— start of INFORMATION PROVIDED —
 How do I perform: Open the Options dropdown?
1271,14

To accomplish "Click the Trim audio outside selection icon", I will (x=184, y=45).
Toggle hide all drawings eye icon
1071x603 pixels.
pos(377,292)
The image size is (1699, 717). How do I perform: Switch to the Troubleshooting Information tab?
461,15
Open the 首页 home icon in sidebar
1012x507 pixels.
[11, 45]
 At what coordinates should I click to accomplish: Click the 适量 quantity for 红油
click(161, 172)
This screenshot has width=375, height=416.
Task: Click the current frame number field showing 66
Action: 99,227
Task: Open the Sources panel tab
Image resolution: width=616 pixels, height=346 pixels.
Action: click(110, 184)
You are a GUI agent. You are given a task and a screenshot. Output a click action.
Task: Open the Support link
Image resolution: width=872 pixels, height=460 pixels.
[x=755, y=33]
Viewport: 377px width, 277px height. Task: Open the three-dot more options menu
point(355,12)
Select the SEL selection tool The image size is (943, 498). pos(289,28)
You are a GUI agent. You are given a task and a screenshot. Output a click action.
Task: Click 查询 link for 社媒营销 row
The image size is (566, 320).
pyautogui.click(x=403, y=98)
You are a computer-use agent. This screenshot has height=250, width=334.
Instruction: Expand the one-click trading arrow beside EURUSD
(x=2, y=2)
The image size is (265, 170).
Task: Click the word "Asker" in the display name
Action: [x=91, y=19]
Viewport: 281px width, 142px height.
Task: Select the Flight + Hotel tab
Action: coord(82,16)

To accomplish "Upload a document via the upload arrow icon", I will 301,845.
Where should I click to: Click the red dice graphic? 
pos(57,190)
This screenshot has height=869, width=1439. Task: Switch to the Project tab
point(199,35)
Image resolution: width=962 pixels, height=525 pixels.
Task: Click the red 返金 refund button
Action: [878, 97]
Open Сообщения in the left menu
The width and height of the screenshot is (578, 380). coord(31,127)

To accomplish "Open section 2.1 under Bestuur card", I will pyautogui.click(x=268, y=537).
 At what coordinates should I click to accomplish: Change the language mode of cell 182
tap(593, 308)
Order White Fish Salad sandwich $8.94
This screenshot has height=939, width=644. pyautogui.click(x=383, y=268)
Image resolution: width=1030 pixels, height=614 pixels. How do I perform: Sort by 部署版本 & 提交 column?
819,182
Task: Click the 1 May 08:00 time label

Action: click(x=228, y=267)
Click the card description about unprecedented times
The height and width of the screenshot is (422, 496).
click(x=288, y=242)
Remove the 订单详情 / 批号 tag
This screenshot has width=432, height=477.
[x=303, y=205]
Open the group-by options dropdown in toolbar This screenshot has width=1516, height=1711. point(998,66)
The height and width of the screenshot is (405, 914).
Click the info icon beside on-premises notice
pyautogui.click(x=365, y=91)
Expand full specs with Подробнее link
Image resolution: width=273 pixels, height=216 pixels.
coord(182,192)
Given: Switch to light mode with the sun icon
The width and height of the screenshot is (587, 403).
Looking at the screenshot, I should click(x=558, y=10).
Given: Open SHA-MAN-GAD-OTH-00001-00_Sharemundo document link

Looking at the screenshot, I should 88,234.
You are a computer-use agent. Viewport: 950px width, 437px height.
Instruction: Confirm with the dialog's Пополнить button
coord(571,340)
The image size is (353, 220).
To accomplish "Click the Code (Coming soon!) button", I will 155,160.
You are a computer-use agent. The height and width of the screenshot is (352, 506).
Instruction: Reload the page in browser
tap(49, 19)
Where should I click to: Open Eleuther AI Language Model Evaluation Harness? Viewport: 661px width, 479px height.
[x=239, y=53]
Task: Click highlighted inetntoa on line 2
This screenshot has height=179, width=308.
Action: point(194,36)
— end of INFORMATION PROVIDED —
## TASK DIRECTIONS
Could you return all of the records above word for word, with nothing left out or changed?

## TASK RESPONSE
 How do I perform: Open the Options dropdown?
1271,14

To accomplish "Click the Trim audio outside selection icon", I will (x=184, y=45).
Toggle hide all drawings eye icon
1071x603 pixels.
pos(377,292)
The image size is (1699, 717). How do I perform: Switch to the Troubleshooting Information tab?
461,15
Open the 首页 home icon in sidebar
1012x507 pixels.
[11, 45]
 At what coordinates should I click to accomplish: Click the 适量 quantity for 红油
click(161, 172)
This screenshot has width=375, height=416.
Task: Click the current frame number field showing 66
Action: 99,227
Task: Open the Sources panel tab
Image resolution: width=616 pixels, height=346 pixels.
Action: click(110, 184)
You are a GUI agent. You are given a task and a screenshot. Output a click action.
Task: Open the Support link
Image resolution: width=872 pixels, height=460 pixels.
[x=755, y=33]
Viewport: 377px width, 277px height. Task: Open the three-dot more options menu
point(355,12)
Select the SEL selection tool The image size is (943, 498). pos(289,28)
You are a GUI agent. You are given a task and a screenshot. Output a click action.
Task: Click 查询 link for 社媒营销 row
The image size is (566, 320).
pyautogui.click(x=403, y=98)
You are a computer-use agent. This screenshot has height=250, width=334.
Instruction: Expand the one-click trading arrow beside EURUSD
(x=2, y=2)
The image size is (265, 170).
Task: Click the word "Asker" in the display name
Action: [x=91, y=19]
Viewport: 281px width, 142px height.
Task: Select the Flight + Hotel tab
Action: coord(82,16)

To accomplish "Upload a document via the upload arrow icon", I will 301,845.
Where should I click to: Click the red dice graphic? 
pos(57,190)
This screenshot has height=869, width=1439. Task: Switch to the Project tab
point(199,35)
Image resolution: width=962 pixels, height=525 pixels.
Task: Click the red 返金 refund button
Action: [878, 97]
Open Сообщения in the left menu
The width and height of the screenshot is (578, 380). coord(31,127)

To accomplish "Open section 2.1 under Bestuur card", I will pyautogui.click(x=268, y=537).
 At what coordinates should I click to accomplish: Change the language mode of cell 182
tap(593, 308)
Order White Fish Salad sandwich $8.94
This screenshot has height=939, width=644. pyautogui.click(x=383, y=268)
Image resolution: width=1030 pixels, height=614 pixels. How do I perform: Sort by 部署版本 & 提交 column?
819,182
Task: Click the 1 May 08:00 time label

Action: click(x=228, y=267)
Click the card description about unprecedented times
The height and width of the screenshot is (422, 496).
click(x=288, y=242)
Remove the 订单详情 / 批号 tag
This screenshot has width=432, height=477.
[x=303, y=205]
Open the group-by options dropdown in toolbar This screenshot has width=1516, height=1711. point(998,66)
The height and width of the screenshot is (405, 914).
Click the info icon beside on-premises notice
pyautogui.click(x=365, y=91)
Expand full specs with Подробнее link
Image resolution: width=273 pixels, height=216 pixels.
coord(182,192)
Given: Switch to light mode with the sun icon
The width and height of the screenshot is (587, 403).
Looking at the screenshot, I should click(x=558, y=10).
Given: Open SHA-MAN-GAD-OTH-00001-00_Sharemundo document link

Looking at the screenshot, I should 88,234.
You are a computer-use agent. Viewport: 950px width, 437px height.
Instruction: Confirm with the dialog's Пополнить button
coord(571,340)
The image size is (353, 220).
To accomplish "Click the Code (Coming soon!) button", I will 155,160.
You are a computer-use agent. The height and width of the screenshot is (352, 506).
Instruction: Reload the page in browser
tap(49, 19)
Where should I click to: Open Eleuther AI Language Model Evaluation Harness? Viewport: 661px width, 479px height.
[x=239, y=53]
Task: Click highlighted inetntoa on line 2
This screenshot has height=179, width=308.
Action: point(194,36)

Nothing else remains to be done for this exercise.